Der „Reiche“, der sich alles erlaubt, sich alles leistet, benutzt die Kunst, die Künstler nur als  Schmuckstücke, um seine Eitelkeiten zu befriedigen. Gleich zwei Opern will er hören, zum Erschrecken des armen ernsten Komponisten eine Tragische und eine Opera buffa. Nicht nacheinander, sondern gleichzeitig sollen die Opern gespielt werden, da ein angesetztes Feuerwerk pünktlich beginnen muss. Jetzt kommt Schwung, Hektik auf und alle wirbeln wild durcheinander. Der Komponist der ernsten „Ariadneoper“ ist entsetzt, braucht aber Geld. Künstler, ob leichte oder ernste Muße, halten zusammen und spielen im zweiten Teil letztlich eine Opera tragico mit komödiantischen Einlagen. Ariadne darf in ihrer schwarzen Seelenkammer leiden, den roten Faden rollen und herzzerreißend schluchzen. Die buffonen Spielgesellen taumeln tragikomisch, wie clowneske Fellini-Gestalten durch das Bild. Nur Zerbinetta, die leichtfüßige Koloraturheldin, behält die Übersicht im Spiel im Spiel. Am Ende siegt die Liebe. Ariadne verliebt sich in den neuen jungen Bacchus. Ihre Seele ist gerettet und der Komponist wird gefeiert.
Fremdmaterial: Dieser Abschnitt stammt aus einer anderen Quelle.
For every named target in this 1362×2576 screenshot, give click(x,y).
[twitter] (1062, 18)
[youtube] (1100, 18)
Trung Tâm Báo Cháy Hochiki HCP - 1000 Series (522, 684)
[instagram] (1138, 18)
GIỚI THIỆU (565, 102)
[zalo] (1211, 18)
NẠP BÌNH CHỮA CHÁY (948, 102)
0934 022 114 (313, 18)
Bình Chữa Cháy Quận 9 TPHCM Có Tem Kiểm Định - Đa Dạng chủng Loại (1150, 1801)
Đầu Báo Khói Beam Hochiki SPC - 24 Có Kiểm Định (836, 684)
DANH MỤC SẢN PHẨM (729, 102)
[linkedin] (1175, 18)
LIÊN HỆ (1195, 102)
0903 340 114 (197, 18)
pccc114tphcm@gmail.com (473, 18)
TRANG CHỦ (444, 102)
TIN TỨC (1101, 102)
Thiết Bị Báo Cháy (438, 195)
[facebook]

Star des Abends mit einer gehörigen Portion Szenenapplaus ist die betörend schön singende und hinreißend agierende Brenda Rae als Zerbinetta. Ihre hoch komplizierte Bravourarie Großmächtige Prinzessin gerät zum Triumph. Die Sopranistin Camilla Nylund verkörpert leidenschaftlich die in Trauersamt gekleidete Primadonna/Ariadne mit klarer Textverständlichkeit und beherztem Schöngesang. Die dritte „tolle“ Frau ist Claudia Mahnke, die den Komponisten mit Herz, Leib und Seele verkörpert. Sie ist eine begnadete Sängerdarstellerin, auf die sich das Frankfurter Publikum immer wieder freut. Diese Ariadne ist eine echte „Frauenoper“. Zum glücklichen Zuge kommen auch die drei Grazien Najade, Dryade und Echo, liebreizend gesungen von Elizabeth Reiter, Stine Marie Fischer, Maren Favela. Franz Grundheber verkörpert seinen Musiklehrer mit großer Grandezza. Von ihm hätte man gerne mehr gehört. Als errettender Liebhaber Bacchus glänzt Michael König. Das restliche Ensemble – Daniel Schmutzhard, Michael McCown, Alfred Reiter, Martin Mitterrutzner und Peter Marsh – fügt sich mit spielerischem Elan in ein überragend gefeiertes Gesamtbild ein.

Sebastian Weigle entführt mit seinem Frankfurter Opern- und Museumsorchester in die kammermusikalisch anspruchsvollen, klirrend schönen, silbern irritierenden Klangwelten von Richard Strauss. Ein gelungener, mit frenetisch langem Beifall gefeierter Opernabend.